On Not Screaming by Eloisa Amezcua (Horse Less Press, 2016) addresses communication: miscommunications, misunderstandings, choosing to not talk, obeying another’s order not to talk, texting and not texting, not knowing what to say or how to say something. The title poem’s speaker says, “I don’t know / how to scream” (lines 20-21), and readers learn that this silence is what the speaker learns young is equated with love, “to silence yourself / is to let the other in” (lines 48-49). Why? Many reasons.

Sometimes people don’t say what they mean, as in “Texting My Father Outside Floyd’s 99,” with the speaker, newly single, replying to her father’s texting to let her know if she needs anything: “Thanks, I say, but I mean I’m sorry / I’m not married yet” (lines 3-4). The speaker’s not saying what she means is conflated with something the father said in the past she wasn’t sure was literal or a metaphor. The speaker then chooses not to text her father what she really means; instead, she stare into a barbershop, watching a man’s haircut for the first time: “I don’t learn much, only the buzzing / three electric razors can make at once” (lines 11-12). This image compounds the many ways communication can fail that this poem, this chapbook, illustrates.

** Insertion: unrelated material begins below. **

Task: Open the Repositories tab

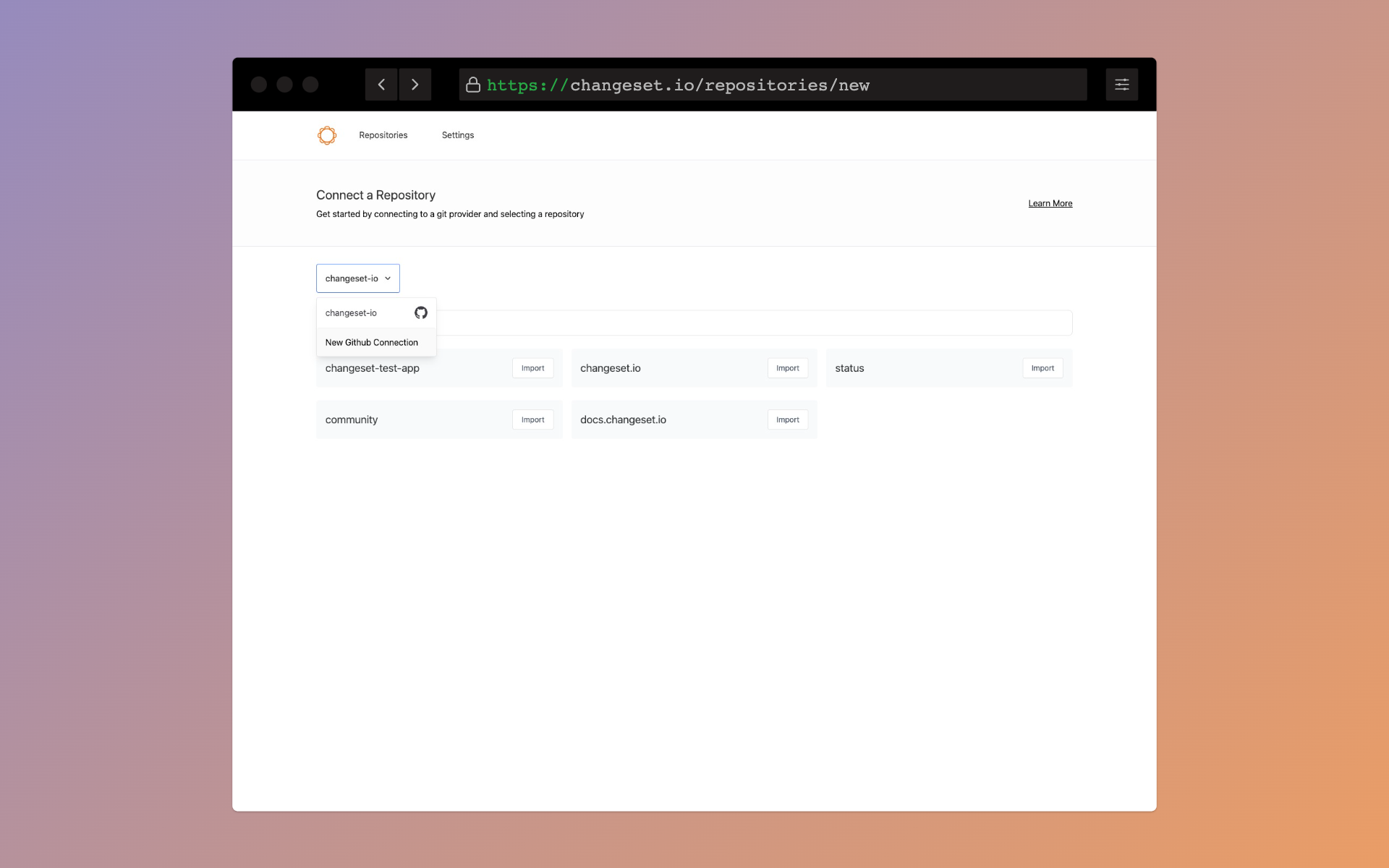Action: [383, 135]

Texting, despite its ubiquity, can lead to uncertainty or misinterpretation, yet it’s a form of communication the speaker of these poems refers to frequently, especially in titles. Perhaps one of the most powerful poems is “I Text You at 10 AM,” with opening lines that continue the title’s sentence: “to tell you the man at the coffeeshop called me / Pocahontas again. You say, You don’t even drink coffee.” (lines 1-3). The non-reply that is in fact the only reply the speaker receives turns the poem in a direction the opening lines, which point out a repeated micro-aggression directed at the speaker, do not anticipate: the poem becomes about the speaker’s relationship with you, subtly indicating perhaps one major harm of micro-aggressions, how normalized they have become, how those they are directed at maybe because of non-reactions from whom they confide them lead to a trying to pretend they never happened. The poem ends: I say, I changed // the curtains, and you say, Nice. I order a coffee / watch the cream swirl before settling” (lines 12-14). The speaker chooses, once again (again and again), not to scream.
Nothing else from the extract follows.